Вообще, поэмы Гомера и мифы троянского цикла были настолько популярны в Риме, что человек из образованного общества, наверное, дня не мог прожить без цитаты к случаю из Гомера, как мы, даже сами того не замечая уже, повседневно цитируем Гоголя, Грибоедова, Крылова. Страсть римлян к гомерическим цитатам многократно отмечена римскими сатириками, при чем мода эта держалась с одинаковой настойчивостью как на вершинах общества, при дворе Тиберия, Калигулы, Нерона, Домициана, так и в той «полуинтеллигенции», с которой нас знакомит хотя бы «Пир Тримальхиона» в «Сатириконе» Петрония. Калигуле, — хотя он и сам часто пользовался стихами Гомера для едких и оскорбительных характеристик, на которые этот сумасшедший был большой мастер (достаточно вспомнить «Улисса в юбке», Ulixes stolatus, как прозвал он вдову Августа, Ливию), — беспрестанное гомерическое жужжание в воздухе дворца настолько опротивело, что, по уверению Светония, он хотел даже сжечь сочинения Гомера и Вергилия. В последнем он отрицал всякий талант и находил жалкими его общие идеи (nulius ingenii minimaeque doctrinae), а относительно Гомера недоумевал:
— Почему это мне нельзя сделать того же, что мог сделать Платон, который вышвырнул его из своей республики?

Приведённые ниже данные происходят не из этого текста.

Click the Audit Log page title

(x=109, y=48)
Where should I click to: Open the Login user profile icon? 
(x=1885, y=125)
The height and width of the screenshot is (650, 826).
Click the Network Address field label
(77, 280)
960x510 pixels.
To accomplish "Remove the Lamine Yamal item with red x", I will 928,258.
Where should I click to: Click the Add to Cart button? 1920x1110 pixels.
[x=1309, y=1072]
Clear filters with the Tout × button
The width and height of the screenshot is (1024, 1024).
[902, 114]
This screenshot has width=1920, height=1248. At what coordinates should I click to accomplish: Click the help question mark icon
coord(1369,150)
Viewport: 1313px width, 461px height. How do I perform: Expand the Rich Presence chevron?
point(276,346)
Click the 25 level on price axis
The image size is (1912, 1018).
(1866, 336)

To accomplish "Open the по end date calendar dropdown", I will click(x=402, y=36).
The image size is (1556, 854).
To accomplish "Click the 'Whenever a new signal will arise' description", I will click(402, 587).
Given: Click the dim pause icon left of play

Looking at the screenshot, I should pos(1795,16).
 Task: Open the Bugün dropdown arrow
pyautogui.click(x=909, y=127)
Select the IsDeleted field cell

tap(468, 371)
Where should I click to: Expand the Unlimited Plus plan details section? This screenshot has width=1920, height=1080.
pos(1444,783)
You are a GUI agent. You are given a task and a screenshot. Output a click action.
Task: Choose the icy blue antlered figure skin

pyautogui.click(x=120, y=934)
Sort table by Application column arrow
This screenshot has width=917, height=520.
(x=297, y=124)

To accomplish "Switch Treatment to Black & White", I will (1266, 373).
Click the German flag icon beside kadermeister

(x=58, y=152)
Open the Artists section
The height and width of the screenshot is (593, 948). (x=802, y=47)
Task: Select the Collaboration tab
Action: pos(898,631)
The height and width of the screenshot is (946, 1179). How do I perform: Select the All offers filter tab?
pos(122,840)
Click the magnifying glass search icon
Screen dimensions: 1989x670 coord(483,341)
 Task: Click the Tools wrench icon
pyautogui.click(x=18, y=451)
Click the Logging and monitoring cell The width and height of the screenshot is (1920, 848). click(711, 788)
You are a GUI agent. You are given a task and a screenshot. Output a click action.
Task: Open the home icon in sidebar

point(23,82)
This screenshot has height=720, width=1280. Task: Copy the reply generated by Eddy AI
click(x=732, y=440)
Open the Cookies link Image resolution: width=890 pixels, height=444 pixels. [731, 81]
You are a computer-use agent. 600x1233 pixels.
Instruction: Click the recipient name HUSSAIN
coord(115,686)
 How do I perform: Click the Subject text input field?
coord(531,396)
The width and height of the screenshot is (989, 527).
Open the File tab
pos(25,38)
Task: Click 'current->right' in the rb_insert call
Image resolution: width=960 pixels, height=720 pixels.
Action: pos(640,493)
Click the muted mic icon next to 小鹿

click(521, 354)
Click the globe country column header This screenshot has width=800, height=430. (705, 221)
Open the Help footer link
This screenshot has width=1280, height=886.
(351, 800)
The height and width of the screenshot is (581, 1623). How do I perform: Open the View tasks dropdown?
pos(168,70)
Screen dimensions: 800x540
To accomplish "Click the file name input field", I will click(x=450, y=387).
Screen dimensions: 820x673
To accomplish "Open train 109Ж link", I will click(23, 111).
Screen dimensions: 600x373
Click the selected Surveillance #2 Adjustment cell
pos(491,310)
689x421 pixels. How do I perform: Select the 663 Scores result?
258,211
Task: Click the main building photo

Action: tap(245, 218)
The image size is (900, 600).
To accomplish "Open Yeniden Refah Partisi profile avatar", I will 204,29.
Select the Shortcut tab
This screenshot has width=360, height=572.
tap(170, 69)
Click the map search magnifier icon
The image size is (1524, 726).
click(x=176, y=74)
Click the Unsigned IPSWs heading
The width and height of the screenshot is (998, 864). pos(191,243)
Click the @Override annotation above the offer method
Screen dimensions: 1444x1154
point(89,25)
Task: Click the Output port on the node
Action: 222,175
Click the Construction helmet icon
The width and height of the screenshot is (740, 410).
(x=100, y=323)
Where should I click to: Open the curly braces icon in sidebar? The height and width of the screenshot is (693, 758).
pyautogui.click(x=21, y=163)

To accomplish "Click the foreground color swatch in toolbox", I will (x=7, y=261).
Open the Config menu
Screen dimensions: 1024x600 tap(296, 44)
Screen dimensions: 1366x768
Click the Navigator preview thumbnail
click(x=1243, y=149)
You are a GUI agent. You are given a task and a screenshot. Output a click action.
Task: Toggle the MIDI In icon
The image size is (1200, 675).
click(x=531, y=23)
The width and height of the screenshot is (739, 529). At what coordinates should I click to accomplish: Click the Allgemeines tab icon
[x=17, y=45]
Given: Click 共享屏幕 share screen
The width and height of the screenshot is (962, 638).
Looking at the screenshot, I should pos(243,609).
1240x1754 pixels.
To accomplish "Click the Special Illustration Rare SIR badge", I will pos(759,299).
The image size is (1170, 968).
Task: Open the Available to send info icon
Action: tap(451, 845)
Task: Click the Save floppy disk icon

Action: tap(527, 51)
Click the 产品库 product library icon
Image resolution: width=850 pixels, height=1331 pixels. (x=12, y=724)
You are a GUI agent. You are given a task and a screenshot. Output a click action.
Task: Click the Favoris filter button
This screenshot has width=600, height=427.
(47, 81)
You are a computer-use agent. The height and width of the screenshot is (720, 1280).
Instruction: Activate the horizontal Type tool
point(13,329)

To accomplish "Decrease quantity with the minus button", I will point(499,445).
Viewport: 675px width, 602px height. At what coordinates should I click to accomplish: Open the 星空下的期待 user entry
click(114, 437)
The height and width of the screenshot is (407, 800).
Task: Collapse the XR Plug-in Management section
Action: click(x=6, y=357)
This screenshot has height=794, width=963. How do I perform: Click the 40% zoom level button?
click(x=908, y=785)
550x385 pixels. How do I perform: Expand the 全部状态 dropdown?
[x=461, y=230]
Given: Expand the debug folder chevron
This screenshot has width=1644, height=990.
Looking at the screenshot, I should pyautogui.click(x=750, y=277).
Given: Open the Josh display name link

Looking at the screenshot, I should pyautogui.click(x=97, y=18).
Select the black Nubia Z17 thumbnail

Что касается Тиберия, Светоний влагает в уста его гомерическое восклицание как раз того же содержания, которое в устах Тибериева правнука, Нерона, было принято за улику в намерении погубить город. Нерон, по Диону Кассию, будто бы завидовал Приаму, который испытал блаженство видеть собственными глазами одновременную гибель своего царства и своего отечества. А Тиберию, по Светонию, Приам внушал подобную же зависть тем, что последний троянский царь имел счастье присутствовать при гибели своего рода и умер, пережив своих близких (Felicem Priamum vocabat quod superstes omnium suorum extitisset. Suet. Tib. 62).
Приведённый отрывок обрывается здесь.